23. The Greatly

311 8 0
                                    

Hari ini, Arsel mengajak Soraya untuk pergi ke taman itu lagi. Yup, taman yang waktu itu mereka datangi namun berakhir miris.

Sama seperti kemarin, mereka menata karpet dan hal lain. Tapi kali ini tampak banyak makanan dan minuman disana. Soraya juga sempat terheran mengapa Arsel se-niat ini menyiapkan semuanya.

Lalu mereka duduk di karpet itu dengan tenang, mereka duduk dengan tumpuan tangan kebelakang. Soraya menatap Arsel di sampingnya. "Ga ngelukis lagi, Sel?"

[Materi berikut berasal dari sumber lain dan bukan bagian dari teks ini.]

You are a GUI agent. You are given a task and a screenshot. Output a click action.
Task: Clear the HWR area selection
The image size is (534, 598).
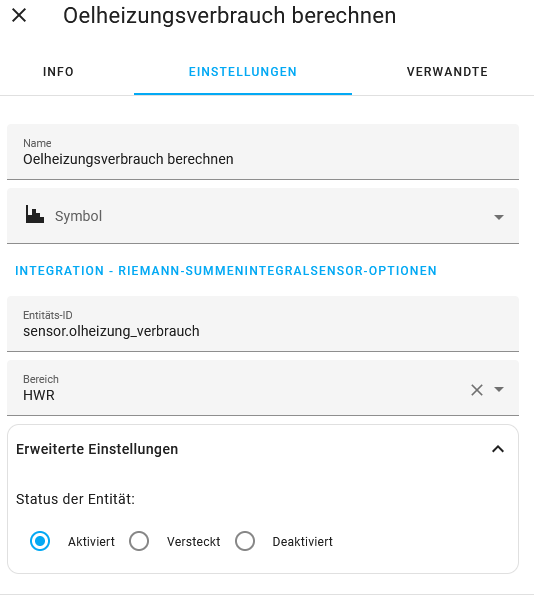[477, 390]
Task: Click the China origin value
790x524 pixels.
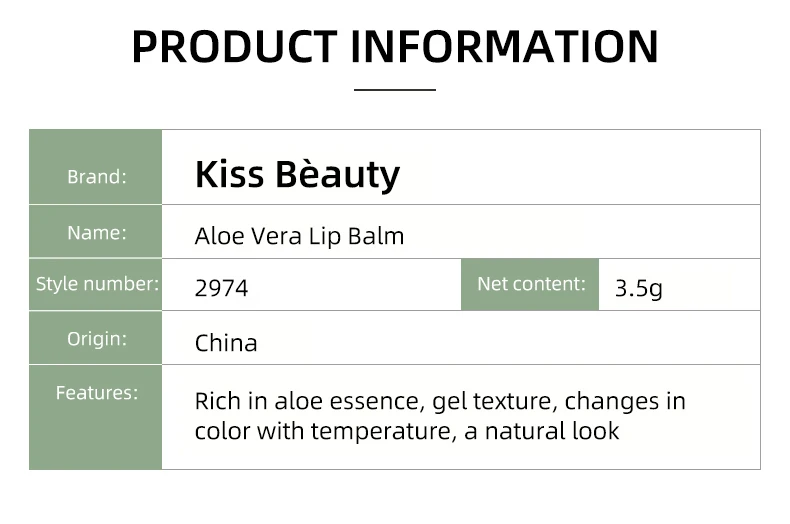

Dengan cepat Arsel menggeleng. "Ga mau, nanti kamu ilang lagi, kamu dibiarin bentar soalnya langsung ngilang kaya anak kecil," ejeknya.

Soraya mendengus. "Ih, enak aja. Kemarin memang aku udah dimata-matain sama suruhannya si Jessy." Soraya memiringkan satu bibirnya, itu terlihat sangat lucu untuk Arsel.

Arsel tersenyum, ia lihat bibir Soraya yang masih terluka lalu keningnya yang terdapat luka lebam, ia mencoba memegang luka itu. "Sakit ya?"

"Aduh, duh, duh ...." rintih Soraya yang sebenarnya hanya dibuat-buat hingga Arsel panik dibuatnya.

"Maaf, ga sengaja." Arsel meniup-niup luka itu secara refleks.

Tawa Soraya pecah, Arsel terlihat sangat polos. "Kok kamu ketawa? Apanya yang lucu?" Arsel heran, apa hembusan napasnya terdengar seperti komedi.

"Kamu," jawabnya sambil menghentikan tawa.

Tiba-tiba tatapan Arsel berubah menjadi dalam, sangat dalam, ia memperhatikan Soraya yang sangat cantik dan helai rambut hitamnya jatuh dengan sempurna, ia mendekat ke arah Soraya dan bisa menghirup aroma vanilla parfum Soraya.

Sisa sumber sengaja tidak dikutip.